Host-Based Detection (FortiGate Logs)
Suspicious jsconsole Activity
Hunt for authentication events with jsconsole as the UI:
ui="jsconsole" AND (srcip="1.1.1.1" OR srcip="8.8.8.8" OR srcip="13.37.13.37" OR srcip="127.0.0.1" OR srcip="2.2.2.2")
These spoofed IPs are common attacker choices. Legitimate jsconsole activity typically shows the actual management interface IP.
Also hunt for jsconsole activity:
- During off-hours
- From admin accounts that were logged in elsewhere simultaneously
- Immediately followed by account creation
- With usernames that don’t match your naming conventions
Admin Account Anomalies
Look for account creation events:
action="Add" AND cfgpath="system.admin" AND ui="jsconsole"
Filter for:
- Random or unusual usernames (short alphanumeric strings)
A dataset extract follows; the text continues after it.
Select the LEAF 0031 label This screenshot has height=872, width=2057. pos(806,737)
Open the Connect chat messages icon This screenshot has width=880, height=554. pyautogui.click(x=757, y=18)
- Accounts with super_admin profile
- Creation during suspicious timeframes
- Accounts you didn’t authorize
SSL VPN User Activity
Search for local user creation or modifications:
cfgpath="user.local" AND action="Add"
cfgpath="user.group" AND action="edit"
Followed by SSL VPN connections from these users:
type="event" subtype="vpn" logdesc="SSL VPN tunnel up"
The VPN connection logs will contain the real attacker IP address.
Remediation and Workarounds
Let’s talk about how to actually fix this mess and what to do if you can’t patch immediately.
Primary Remediation: Patch
FortiOS:
- Upgrade 7.0.0 through 7.0.16 to 7.0.17 or higher
FortiProxy:
- Upgrade 7.0.0 through 7.0.19 to 7.0.20 or higher
- Upgrade 7.2.0 through 7.2.12 to 7.2.13 or higher
Use Fortinet’s upgrade tool at https://docs.fortinet.com/upgrade-tool to determine the correct upgrade path. Don’t skip versions unless the upgrade tool explicitly says it’s safe.
Important: The patches for CVE-2024-55591 also fix CVE-2025-24472 (the CSF variant), so you’re killing two vulnerabilities with one firmware upgrade.
Closing Assessment
This vulnerability is bad. It’s being exploited in the wild. It’s trivial to exploit with public proof-of-concept code. It affects tens of thousands of exposed devices. It compromises perimeter security, which is the worst kind of compromise.
If you run FortiGate, patch now. If you can’t patch immediately, implement the workarounds now. Then hunt for evidence of compromise. Then update your security architecture to never expose management interfaces to the internet again.
And if you find evidence of compromise, don’t just patch and move on. Assume lateral movement, hunt throughout your environment, and respond as if your perimeter was completely bypassed. Because it was.